[EXCERPTED RECORDS]
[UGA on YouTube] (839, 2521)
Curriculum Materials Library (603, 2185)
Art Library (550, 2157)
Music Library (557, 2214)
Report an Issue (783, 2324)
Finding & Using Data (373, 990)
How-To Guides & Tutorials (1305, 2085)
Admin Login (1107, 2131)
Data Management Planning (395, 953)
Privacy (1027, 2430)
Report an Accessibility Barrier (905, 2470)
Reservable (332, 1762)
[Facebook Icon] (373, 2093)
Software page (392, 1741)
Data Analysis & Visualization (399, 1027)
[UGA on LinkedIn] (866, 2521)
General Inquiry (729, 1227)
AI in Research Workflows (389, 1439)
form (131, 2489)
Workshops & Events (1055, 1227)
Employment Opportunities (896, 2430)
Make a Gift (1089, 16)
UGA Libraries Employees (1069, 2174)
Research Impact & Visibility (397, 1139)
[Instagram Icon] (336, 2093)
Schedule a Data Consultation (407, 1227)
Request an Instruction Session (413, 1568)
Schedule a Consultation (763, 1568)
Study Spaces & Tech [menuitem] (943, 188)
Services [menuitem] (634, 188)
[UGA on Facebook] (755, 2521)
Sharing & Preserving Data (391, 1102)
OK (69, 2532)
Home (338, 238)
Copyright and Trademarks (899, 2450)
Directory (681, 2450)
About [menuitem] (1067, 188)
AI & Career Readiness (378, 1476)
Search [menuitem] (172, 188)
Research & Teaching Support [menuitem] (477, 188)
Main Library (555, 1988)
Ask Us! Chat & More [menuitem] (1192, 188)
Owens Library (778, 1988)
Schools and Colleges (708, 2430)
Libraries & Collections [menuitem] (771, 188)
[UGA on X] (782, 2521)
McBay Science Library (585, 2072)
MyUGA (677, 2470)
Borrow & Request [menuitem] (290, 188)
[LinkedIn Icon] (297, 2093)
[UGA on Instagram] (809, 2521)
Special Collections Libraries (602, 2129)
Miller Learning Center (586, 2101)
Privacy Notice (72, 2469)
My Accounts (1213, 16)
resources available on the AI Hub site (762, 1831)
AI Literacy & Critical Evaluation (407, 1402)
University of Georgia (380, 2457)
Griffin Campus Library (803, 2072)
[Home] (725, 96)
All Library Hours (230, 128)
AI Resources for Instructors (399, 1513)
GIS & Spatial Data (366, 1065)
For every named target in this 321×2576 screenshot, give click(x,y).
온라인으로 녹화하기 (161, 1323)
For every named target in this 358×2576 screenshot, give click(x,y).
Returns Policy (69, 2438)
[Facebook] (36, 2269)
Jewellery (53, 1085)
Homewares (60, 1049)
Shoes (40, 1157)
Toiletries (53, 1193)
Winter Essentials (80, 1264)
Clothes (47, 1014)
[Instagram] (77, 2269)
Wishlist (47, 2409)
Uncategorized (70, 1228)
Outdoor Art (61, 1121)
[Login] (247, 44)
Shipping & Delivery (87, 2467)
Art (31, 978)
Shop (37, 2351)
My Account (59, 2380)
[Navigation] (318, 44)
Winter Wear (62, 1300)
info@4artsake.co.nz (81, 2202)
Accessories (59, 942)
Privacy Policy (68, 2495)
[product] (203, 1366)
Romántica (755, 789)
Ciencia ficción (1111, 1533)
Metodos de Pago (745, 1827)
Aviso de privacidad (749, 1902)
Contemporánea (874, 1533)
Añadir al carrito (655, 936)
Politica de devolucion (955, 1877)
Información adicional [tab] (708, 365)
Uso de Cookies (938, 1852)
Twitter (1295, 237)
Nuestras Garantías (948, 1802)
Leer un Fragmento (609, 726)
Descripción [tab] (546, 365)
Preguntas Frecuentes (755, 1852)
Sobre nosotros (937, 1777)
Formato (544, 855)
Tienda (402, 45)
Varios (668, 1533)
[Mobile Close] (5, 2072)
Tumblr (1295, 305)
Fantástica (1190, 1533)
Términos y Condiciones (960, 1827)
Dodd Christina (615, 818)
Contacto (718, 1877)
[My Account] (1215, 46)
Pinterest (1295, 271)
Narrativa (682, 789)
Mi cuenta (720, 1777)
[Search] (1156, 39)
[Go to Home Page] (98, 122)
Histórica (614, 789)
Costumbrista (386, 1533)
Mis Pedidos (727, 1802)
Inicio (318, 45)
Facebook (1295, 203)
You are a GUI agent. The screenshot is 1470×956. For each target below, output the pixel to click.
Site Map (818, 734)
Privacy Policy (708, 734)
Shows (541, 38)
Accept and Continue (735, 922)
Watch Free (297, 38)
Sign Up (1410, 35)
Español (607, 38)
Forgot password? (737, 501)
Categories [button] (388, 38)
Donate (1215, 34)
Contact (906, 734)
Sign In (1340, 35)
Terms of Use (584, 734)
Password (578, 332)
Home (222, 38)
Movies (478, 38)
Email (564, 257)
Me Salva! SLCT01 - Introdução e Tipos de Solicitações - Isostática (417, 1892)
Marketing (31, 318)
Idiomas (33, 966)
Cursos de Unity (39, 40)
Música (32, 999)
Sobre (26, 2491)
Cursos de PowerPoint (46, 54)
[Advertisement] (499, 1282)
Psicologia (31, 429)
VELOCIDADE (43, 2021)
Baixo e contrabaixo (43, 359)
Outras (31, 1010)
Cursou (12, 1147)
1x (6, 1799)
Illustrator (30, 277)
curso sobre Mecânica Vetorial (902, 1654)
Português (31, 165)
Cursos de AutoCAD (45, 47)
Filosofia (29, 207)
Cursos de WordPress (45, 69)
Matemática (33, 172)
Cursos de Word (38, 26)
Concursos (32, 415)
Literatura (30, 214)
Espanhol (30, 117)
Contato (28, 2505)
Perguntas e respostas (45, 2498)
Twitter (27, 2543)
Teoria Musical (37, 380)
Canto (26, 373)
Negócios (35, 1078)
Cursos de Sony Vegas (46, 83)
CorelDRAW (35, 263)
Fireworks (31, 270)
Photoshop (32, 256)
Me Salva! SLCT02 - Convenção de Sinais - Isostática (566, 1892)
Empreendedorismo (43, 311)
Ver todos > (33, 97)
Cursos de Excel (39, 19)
[/EXCERPTED RECORDS]
Only lines holding the word "Request" are wanted here; copy each from the listing.

Request an Instruction Session (413, 1568)
Borrow & Request [menuitem] (290, 188)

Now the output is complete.